*EXCERPT*.
BEGIN
Stanley R. McCormick Papers, 1881-1945

Scope and Content Note

The papers contain business letters of 1899 and 1900, chiefly in the latter year when Stanley McCormick represented the McCormick Harvesting Machine Company at the Paris exposition and corresponded with his Chicago office, his brothers Cyrus Jr. and Harold, their competitor James Deering, and the Company manager in Hamburg, Germany, W.V. Couchman. A few letters and accounts appear relating to his Cimarron Ranch on the historic Maxwell Land Grant in New Mexico, acquired in 1898 with John W. Garrett but later developed by McCormick.
END
[Data records]
BEGIN
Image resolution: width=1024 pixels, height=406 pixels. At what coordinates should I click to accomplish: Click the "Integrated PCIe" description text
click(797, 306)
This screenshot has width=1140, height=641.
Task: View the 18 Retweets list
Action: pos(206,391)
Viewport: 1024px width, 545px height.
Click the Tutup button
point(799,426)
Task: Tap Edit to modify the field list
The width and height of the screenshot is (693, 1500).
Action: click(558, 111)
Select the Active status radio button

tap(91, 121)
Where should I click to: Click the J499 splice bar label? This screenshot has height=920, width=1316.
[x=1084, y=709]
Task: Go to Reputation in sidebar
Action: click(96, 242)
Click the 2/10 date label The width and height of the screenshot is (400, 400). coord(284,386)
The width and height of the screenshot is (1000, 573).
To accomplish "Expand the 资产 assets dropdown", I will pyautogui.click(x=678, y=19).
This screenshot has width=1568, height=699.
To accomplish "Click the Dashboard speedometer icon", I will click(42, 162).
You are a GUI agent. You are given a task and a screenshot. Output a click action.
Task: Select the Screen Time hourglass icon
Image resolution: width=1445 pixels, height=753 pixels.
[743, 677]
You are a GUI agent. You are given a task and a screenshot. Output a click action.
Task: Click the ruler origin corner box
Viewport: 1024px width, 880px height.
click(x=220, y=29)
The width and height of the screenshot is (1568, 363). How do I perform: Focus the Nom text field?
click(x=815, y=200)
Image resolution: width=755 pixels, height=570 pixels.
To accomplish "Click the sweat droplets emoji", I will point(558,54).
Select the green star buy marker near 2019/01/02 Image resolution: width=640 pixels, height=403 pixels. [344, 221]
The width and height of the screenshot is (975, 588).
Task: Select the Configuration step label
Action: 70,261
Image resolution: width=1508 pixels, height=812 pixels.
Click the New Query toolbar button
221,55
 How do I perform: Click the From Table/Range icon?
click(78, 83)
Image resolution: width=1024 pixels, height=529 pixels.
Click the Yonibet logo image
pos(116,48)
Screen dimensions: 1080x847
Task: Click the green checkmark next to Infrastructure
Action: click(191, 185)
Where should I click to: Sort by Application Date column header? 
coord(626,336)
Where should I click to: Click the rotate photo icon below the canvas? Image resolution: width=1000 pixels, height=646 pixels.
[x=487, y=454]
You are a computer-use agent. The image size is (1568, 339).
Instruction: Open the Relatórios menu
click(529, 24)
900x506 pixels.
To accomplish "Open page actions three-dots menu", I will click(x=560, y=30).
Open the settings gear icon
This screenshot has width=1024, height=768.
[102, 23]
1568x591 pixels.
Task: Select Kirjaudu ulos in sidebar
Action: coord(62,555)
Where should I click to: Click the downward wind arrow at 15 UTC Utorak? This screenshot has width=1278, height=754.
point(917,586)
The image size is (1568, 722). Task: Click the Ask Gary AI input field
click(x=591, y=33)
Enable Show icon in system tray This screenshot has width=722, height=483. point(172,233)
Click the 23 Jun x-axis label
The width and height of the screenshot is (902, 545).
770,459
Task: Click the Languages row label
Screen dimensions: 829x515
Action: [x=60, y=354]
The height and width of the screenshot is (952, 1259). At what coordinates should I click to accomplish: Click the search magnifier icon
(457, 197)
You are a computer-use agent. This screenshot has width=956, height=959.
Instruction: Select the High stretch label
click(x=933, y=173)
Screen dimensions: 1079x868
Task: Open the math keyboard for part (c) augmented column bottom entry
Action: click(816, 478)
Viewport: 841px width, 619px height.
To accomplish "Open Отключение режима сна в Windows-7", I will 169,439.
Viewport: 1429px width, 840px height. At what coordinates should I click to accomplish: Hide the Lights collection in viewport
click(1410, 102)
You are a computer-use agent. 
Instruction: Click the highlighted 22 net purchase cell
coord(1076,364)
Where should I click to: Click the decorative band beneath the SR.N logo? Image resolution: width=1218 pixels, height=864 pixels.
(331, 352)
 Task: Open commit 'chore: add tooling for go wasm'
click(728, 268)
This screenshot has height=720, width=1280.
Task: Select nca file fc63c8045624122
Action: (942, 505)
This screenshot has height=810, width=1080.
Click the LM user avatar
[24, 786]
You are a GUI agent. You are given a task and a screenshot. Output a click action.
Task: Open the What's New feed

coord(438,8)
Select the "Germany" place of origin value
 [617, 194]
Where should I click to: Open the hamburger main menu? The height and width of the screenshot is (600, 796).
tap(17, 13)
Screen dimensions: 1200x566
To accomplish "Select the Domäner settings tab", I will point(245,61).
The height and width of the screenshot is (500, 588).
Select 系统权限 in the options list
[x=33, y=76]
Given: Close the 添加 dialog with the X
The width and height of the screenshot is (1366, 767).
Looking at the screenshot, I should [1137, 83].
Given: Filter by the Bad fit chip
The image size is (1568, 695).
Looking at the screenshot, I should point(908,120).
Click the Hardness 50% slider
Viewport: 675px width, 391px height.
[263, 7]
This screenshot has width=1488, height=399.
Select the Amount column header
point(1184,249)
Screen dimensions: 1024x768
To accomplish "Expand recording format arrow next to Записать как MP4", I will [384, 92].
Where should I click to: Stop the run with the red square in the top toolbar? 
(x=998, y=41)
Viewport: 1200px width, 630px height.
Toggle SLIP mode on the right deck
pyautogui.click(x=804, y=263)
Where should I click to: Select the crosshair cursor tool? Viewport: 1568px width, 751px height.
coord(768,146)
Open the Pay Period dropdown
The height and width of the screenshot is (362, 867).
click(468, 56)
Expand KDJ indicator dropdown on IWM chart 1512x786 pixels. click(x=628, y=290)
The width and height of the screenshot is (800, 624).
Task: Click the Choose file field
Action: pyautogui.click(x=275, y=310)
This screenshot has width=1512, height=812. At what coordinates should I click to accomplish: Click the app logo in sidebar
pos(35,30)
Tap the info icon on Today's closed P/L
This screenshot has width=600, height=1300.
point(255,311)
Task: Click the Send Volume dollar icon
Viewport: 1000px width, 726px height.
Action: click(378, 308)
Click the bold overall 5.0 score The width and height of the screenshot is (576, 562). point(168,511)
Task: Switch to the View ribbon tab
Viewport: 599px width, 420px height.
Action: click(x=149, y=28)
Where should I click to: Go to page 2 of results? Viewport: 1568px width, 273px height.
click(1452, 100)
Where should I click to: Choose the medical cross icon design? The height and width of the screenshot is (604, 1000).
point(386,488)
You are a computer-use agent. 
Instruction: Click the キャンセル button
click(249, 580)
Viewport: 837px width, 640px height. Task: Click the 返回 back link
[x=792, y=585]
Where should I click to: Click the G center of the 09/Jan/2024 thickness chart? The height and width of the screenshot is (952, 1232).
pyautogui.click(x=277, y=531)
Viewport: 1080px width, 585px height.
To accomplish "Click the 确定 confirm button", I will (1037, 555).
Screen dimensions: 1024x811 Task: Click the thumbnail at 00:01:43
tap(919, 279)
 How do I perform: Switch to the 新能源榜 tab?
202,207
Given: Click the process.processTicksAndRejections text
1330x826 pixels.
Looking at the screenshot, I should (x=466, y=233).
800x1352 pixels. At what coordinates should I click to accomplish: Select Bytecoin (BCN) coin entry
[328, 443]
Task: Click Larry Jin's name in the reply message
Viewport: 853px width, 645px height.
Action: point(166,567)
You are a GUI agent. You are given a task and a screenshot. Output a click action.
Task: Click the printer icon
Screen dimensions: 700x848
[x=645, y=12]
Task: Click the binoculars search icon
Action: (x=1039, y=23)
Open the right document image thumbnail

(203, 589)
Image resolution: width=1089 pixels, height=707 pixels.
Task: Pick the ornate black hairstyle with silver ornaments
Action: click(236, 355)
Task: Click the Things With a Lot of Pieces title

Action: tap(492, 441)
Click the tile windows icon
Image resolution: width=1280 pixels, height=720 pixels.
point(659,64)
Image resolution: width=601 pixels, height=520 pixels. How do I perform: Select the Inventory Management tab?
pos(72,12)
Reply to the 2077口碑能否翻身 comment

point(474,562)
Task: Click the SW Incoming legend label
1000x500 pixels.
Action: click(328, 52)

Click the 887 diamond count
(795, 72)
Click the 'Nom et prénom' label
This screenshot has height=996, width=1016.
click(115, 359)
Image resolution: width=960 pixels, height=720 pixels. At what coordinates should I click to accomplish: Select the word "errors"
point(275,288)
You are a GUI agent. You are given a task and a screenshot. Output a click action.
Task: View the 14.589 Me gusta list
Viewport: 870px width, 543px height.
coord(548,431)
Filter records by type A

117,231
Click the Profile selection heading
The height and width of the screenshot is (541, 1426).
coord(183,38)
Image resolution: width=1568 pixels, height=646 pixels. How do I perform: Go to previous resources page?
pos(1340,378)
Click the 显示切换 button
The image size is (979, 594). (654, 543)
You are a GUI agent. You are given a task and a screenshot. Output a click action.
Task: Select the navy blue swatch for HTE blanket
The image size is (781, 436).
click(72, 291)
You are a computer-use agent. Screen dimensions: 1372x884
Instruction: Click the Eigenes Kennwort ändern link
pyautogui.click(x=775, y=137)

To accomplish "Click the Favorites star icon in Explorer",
END
*WHAT TO WORK ON*.
1. In one to three sentences, explain why the business letters in the McCormick papers note come chiefly from 1900.
2. Retype the McCormick papers note from "Scope and Content" to "developed by McCormick.".

*RESULTS OF THE EXERCISE*.
1. In 1900 Stanley McCormick represented the McCormick Harvesting Machine Company at the Paris exposition. From there he corresponded with his Chicago office, his brothers Cyrus Jr. and Harold, their competitor James Deering, and the Company manager in Hamburg, Germany, W.V. Couchman.

2.
Scope and Content Note

The papers contain business letters of 1899 and 1900, chiefly in the latter year when Stanley McCormick represented the McCormick Harvesting Machine Company at the Paris exposition and corresponded with his Chicago office, his brothers Cyrus Jr. and Harold, their competitor James Deering, and the Company manager in Hamburg, Germany, W.V. Couchman. A few letters and accounts appear relating to his Cimarron Ranch on the historic Maxwell Land Grant in New Mexico, acquired in 1898 with John W. Garrett but later developed by McCormick.